Claiming input tax on capital expenditure

Expenditure on acquiring capital assets is an integral part of business development. Depending on the nature of the businesses these investments can vary to large extents. With regards to such investments, MIRA through its business audits have found that some businesses have deducted the GST input claims for major capital expenses in the corresponding taxable period related to that transaction. 

As per section 46 of the GST Regulation input tax value on capital can be deducted in the corresponding period to the transaction only if the value of the capital expenditure related to that period is below MVR 500,000.

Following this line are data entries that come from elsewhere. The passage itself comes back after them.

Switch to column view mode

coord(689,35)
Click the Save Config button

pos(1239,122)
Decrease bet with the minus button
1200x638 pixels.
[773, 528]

For capital expenses between MVR 500,000 to MVR 5,000,000, deductions are to be made over the consecutive 12 taxable periods. If the value of the capital expenditure is greater than MVR 5,000,000 then the deductions should be made over the next 36 taxable periods. But when making the deductions, the input on capital expenditure cannot exceed the output value of that taxable period. In such cases taxpayers are to carry forward the excess over to the next taxable period. In doing so taxpayers are allowed to surpass the aforementioned 12 and 36 taxable periods.

Taxpayers are sometimes unaware of these requirements and declare incorrect GST amount later to be realized in MIRA audits and ending up paying the undeclared GST amounts along with subsequent fines. MIRA urges taxpayers to be mindful of this to avoid such inconveniences.